Editor-In-Chief: C. Michael Gibson, M.S., M.D. 
Warfarin necrosis is acquired protein C deficiency due to treatment with the vitamin K inhibitor anticoagulant warfarin. It is a feared (but rare) complication of warfarin treatment. This rare reaction occurs usually between the third and tenth days of therapy with warfarin derivatives, usually in women. Lesions are sharply demarcated, erythematous, indurated, and purpuric and may resolve or progress to form large, irregular, hemorrhagic bullae with eventual necrosis and slow-healing eschar formation. Development of the syndrome is unrelated to drug dose or underlying condition. Favored sites are breasts, thighs, and buttocks. The course is not altered by discontinuation of the drug after onset of the eruption.
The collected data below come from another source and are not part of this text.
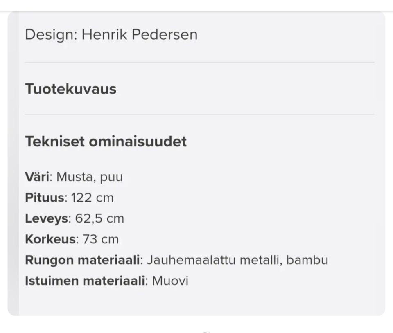Click the grey strip on the card's left edge
This screenshot has width=393, height=333.
pos(13,164)
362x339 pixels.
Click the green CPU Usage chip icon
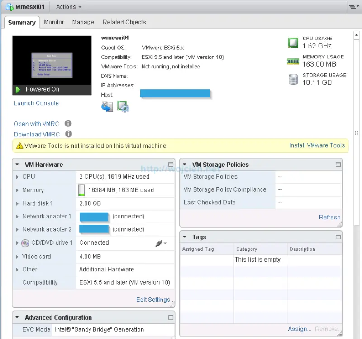point(293,42)
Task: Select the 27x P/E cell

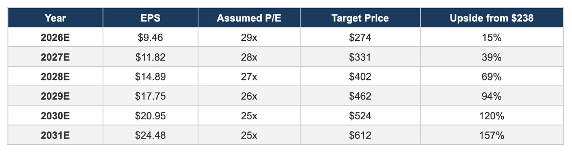Action: [249, 77]
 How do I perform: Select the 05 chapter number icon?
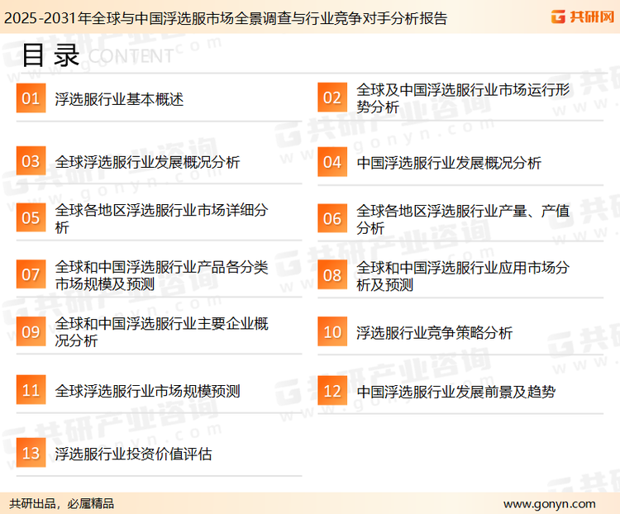click(31, 218)
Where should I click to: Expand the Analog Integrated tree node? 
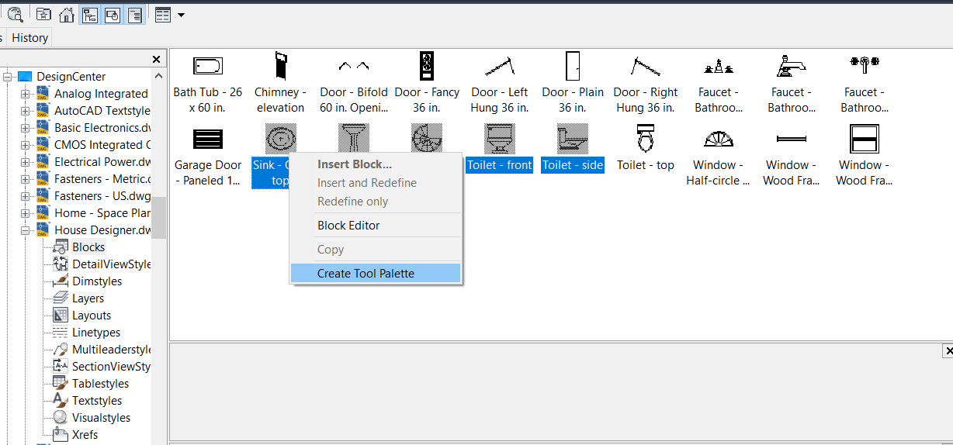[x=25, y=94]
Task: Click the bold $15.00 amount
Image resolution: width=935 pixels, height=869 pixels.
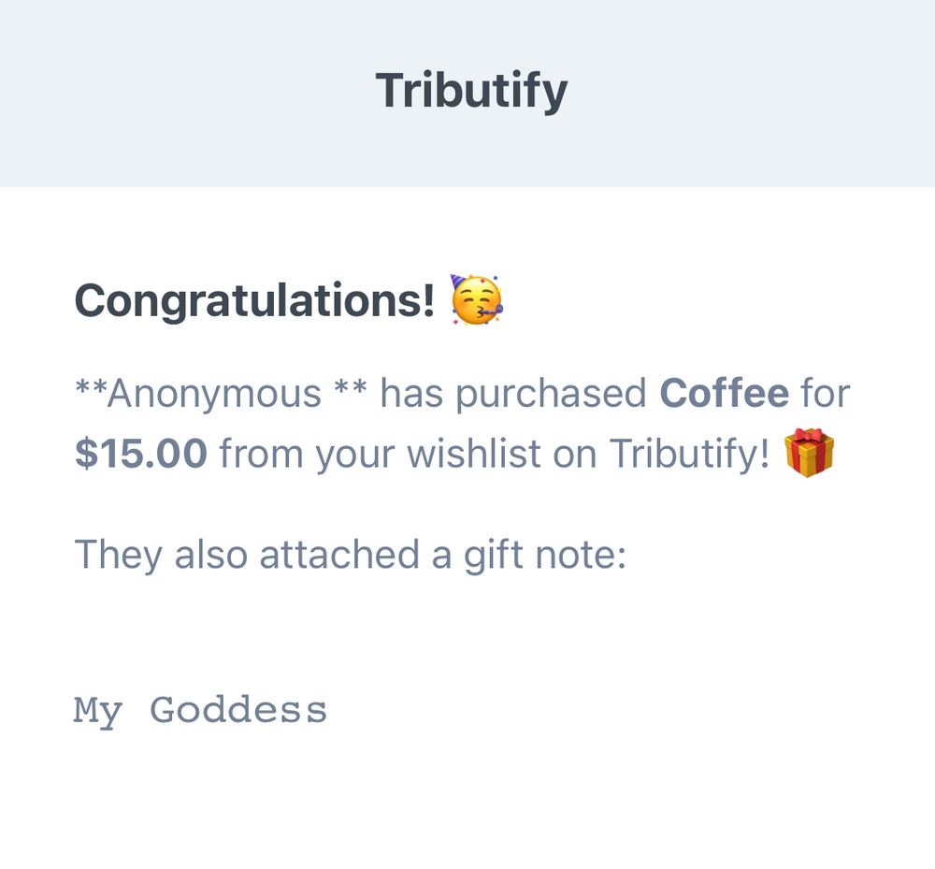Action: (x=141, y=454)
In initial stages of action, inhibition of protein C may be stronger than inhibition of the vitamin K-dependent coagulation factors (II, VII, IX and X), leading to paradoxical activation of coagulation and necrosis of skin areas. It occurs mainly in patients with a deficiency of protein C. Protein C is an innate anticoagulant, and as warfarin further decreases protein C levels by inhibiting vitamin K, it can lead to massive thrombosis with necrosis and gangrene of limbs.
Since heparin and its low molecular weight heparin (LMWH) act by a different mechanism than warfarin, these drugs can be used to prevent clotting during the first few days of warfarin therapy and thus prevent warfarin necrosis.